Give back all of the data verbatim.
__________________________________________________
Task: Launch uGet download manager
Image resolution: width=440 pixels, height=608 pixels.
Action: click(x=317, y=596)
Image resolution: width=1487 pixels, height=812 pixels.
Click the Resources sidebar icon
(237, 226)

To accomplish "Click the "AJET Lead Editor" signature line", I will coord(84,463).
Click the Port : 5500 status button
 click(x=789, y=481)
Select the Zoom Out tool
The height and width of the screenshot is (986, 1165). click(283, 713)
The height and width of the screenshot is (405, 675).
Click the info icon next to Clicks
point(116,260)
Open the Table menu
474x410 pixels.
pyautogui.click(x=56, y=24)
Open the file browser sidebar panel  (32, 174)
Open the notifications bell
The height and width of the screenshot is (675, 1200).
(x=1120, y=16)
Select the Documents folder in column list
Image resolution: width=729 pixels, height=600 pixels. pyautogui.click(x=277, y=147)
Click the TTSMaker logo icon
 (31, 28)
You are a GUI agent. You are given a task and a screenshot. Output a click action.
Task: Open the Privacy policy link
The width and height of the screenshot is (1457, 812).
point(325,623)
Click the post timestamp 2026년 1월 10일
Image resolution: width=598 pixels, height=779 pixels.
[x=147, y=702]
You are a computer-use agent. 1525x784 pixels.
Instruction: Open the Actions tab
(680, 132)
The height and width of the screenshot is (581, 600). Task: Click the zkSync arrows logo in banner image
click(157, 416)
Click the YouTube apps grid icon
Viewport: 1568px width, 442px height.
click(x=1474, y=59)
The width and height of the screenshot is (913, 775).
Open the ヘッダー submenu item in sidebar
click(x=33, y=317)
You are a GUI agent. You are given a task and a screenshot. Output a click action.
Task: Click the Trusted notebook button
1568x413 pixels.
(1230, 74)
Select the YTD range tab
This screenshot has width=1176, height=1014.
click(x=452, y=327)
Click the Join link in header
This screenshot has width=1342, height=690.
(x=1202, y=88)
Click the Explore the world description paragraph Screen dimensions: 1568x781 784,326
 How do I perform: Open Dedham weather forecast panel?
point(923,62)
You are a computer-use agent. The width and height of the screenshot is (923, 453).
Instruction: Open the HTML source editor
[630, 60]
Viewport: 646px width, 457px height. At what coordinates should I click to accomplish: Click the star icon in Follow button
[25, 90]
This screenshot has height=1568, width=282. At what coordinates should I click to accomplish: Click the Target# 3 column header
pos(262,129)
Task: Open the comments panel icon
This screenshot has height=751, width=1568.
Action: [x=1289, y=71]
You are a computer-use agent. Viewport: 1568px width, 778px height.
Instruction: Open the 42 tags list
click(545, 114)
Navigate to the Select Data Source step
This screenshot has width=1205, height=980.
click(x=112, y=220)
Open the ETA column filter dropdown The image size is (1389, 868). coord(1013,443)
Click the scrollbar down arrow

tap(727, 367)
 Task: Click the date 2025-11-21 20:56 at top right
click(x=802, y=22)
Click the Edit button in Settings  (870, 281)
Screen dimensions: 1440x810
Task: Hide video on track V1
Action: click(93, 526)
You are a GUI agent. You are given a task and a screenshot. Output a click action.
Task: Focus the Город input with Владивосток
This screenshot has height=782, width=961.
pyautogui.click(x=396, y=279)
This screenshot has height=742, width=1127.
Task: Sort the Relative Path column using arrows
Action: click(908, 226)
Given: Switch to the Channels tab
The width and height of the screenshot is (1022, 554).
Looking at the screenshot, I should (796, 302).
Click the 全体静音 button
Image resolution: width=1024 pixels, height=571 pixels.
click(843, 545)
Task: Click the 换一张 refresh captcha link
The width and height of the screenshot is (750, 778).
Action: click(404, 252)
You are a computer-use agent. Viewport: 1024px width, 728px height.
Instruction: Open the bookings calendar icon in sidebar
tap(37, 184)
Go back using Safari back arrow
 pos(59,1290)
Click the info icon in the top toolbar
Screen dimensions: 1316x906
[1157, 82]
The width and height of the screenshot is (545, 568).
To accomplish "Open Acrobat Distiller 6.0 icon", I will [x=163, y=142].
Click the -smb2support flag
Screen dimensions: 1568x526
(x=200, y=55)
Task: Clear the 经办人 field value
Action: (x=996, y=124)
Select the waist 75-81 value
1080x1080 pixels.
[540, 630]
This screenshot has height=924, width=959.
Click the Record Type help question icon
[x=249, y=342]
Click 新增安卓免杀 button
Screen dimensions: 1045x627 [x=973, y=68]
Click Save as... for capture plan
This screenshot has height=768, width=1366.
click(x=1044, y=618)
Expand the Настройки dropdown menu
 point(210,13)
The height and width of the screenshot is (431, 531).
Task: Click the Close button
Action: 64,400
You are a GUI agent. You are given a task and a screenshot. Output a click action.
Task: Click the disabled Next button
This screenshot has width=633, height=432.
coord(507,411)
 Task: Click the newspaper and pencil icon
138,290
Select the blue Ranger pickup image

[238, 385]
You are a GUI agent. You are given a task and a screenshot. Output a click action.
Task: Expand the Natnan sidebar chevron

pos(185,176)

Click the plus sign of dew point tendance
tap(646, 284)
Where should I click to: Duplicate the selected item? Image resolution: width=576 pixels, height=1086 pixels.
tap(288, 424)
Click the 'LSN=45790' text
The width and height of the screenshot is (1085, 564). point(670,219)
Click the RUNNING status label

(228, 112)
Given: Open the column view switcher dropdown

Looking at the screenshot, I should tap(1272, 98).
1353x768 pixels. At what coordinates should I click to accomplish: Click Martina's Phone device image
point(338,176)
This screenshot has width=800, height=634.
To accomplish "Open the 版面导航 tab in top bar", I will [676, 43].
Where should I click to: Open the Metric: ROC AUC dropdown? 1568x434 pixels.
__________________________________________________
Problem solution ::
Task: Launch uGet download manager
Image resolution: width=440 pixels, height=608 pixels.
Action: click(x=317, y=596)
Image resolution: width=1487 pixels, height=812 pixels.
Click the Resources sidebar icon
(237, 226)

To accomplish "Click the "AJET Lead Editor" signature line", I will coord(84,463).
Click the Port : 5500 status button
 click(x=789, y=481)
Select the Zoom Out tool
The height and width of the screenshot is (986, 1165). click(283, 713)
The height and width of the screenshot is (405, 675).
Click the info icon next to Clicks
point(116,260)
Open the Table menu
474x410 pixels.
pyautogui.click(x=56, y=24)
Open the file browser sidebar panel  (32, 174)
Open the notifications bell
The height and width of the screenshot is (675, 1200).
(x=1120, y=16)
Select the Documents folder in column list
Image resolution: width=729 pixels, height=600 pixels. pyautogui.click(x=277, y=147)
Click the TTSMaker logo icon
 (31, 28)
You are a GUI agent. You are given a task and a screenshot. Output a click action.
Task: Open the Privacy policy link
The width and height of the screenshot is (1457, 812).
point(325,623)
Click the post timestamp 2026년 1월 10일
Image resolution: width=598 pixels, height=779 pixels.
[x=147, y=702]
You are a computer-use agent. 1525x784 pixels.
Instruction: Open the Actions tab
(680, 132)
The height and width of the screenshot is (581, 600). Task: Click the zkSync arrows logo in banner image
click(157, 416)
Click the YouTube apps grid icon
Viewport: 1568px width, 442px height.
click(x=1474, y=59)
The width and height of the screenshot is (913, 775).
Open the ヘッダー submenu item in sidebar
click(x=33, y=317)
You are a GUI agent. You are given a task and a screenshot. Output a click action.
Task: Click the Trusted notebook button
1568x413 pixels.
(1230, 74)
Select the YTD range tab
This screenshot has width=1176, height=1014.
click(x=452, y=327)
Click the Join link in header
This screenshot has width=1342, height=690.
(x=1202, y=88)
Click the Explore the world description paragraph Screen dimensions: 1568x781 784,326
 How do I perform: Open Dedham weather forecast panel?
point(923,62)
You are a computer-use agent. The width and height of the screenshot is (923, 453).
Instruction: Open the HTML source editor
[630, 60]
Viewport: 646px width, 457px height. At what coordinates should I click to accomplish: Click the star icon in Follow button
[25, 90]
This screenshot has height=1568, width=282. At what coordinates should I click to accomplish: Click the Target# 3 column header
pos(262,129)
Task: Open the comments panel icon
This screenshot has height=751, width=1568.
Action: [x=1289, y=71]
You are a computer-use agent. Viewport: 1568px width, 778px height.
Instruction: Open the 42 tags list
click(545, 114)
Navigate to the Select Data Source step
This screenshot has width=1205, height=980.
click(x=112, y=220)
Open the ETA column filter dropdown The image size is (1389, 868). coord(1013,443)
Click the scrollbar down arrow

tap(727, 367)
 Task: Click the date 2025-11-21 20:56 at top right
click(x=802, y=22)
Click the Edit button in Settings  (870, 281)
Screen dimensions: 1440x810
Task: Hide video on track V1
Action: click(93, 526)
You are a GUI agent. You are given a task and a screenshot. Output a click action.
Task: Focus the Город input with Владивосток
This screenshot has height=782, width=961.
pyautogui.click(x=396, y=279)
This screenshot has height=742, width=1127.
Task: Sort the Relative Path column using arrows
Action: click(908, 226)
Given: Switch to the Channels tab
The width and height of the screenshot is (1022, 554).
Looking at the screenshot, I should (796, 302).
Click the 全体静音 button
Image resolution: width=1024 pixels, height=571 pixels.
click(843, 545)
Task: Click the 换一张 refresh captcha link
The width and height of the screenshot is (750, 778).
Action: click(404, 252)
You are a computer-use agent. Viewport: 1024px width, 728px height.
Instruction: Open the bookings calendar icon in sidebar
tap(37, 184)
Go back using Safari back arrow
 pos(59,1290)
Click the info icon in the top toolbar
Screen dimensions: 1316x906
[1157, 82]
The width and height of the screenshot is (545, 568).
To accomplish "Open Acrobat Distiller 6.0 icon", I will [x=163, y=142].
Click the -smb2support flag
Screen dimensions: 1568x526
(x=200, y=55)
Task: Clear the 经办人 field value
Action: (x=996, y=124)
Select the waist 75-81 value
1080x1080 pixels.
[540, 630]
This screenshot has height=924, width=959.
Click the Record Type help question icon
[x=249, y=342]
Click 新增安卓免杀 button
Screen dimensions: 1045x627 [x=973, y=68]
Click Save as... for capture plan
This screenshot has height=768, width=1366.
click(x=1044, y=618)
Expand the Настройки dropdown menu
 point(210,13)
The height and width of the screenshot is (431, 531).
Task: Click the Close button
Action: 64,400
You are a GUI agent. You are given a task and a screenshot. Output a click action.
Task: Click the disabled Next button
This screenshot has width=633, height=432.
coord(507,411)
 Task: Click the newspaper and pencil icon
138,290
Select the blue Ranger pickup image

[238, 385]
You are a GUI agent. You are given a task and a screenshot. Output a click action.
Task: Expand the Natnan sidebar chevron

pos(185,176)

Click the plus sign of dew point tendance
tap(646, 284)
Where should I click to: Duplicate the selected item? Image resolution: width=576 pixels, height=1086 pixels.
tap(288, 424)
Click the 'LSN=45790' text
The width and height of the screenshot is (1085, 564). point(670,219)
Click the RUNNING status label

(228, 112)
Given: Open the column view switcher dropdown

Looking at the screenshot, I should tap(1272, 98).
1353x768 pixels. At what coordinates should I click to accomplish: Click Martina's Phone device image
point(338,176)
This screenshot has width=800, height=634.
To accomplish "Open the 版面导航 tab in top bar", I will [676, 43].
Where should I click to: Open the Metric: ROC AUC dropdown? 1568x434 pixels.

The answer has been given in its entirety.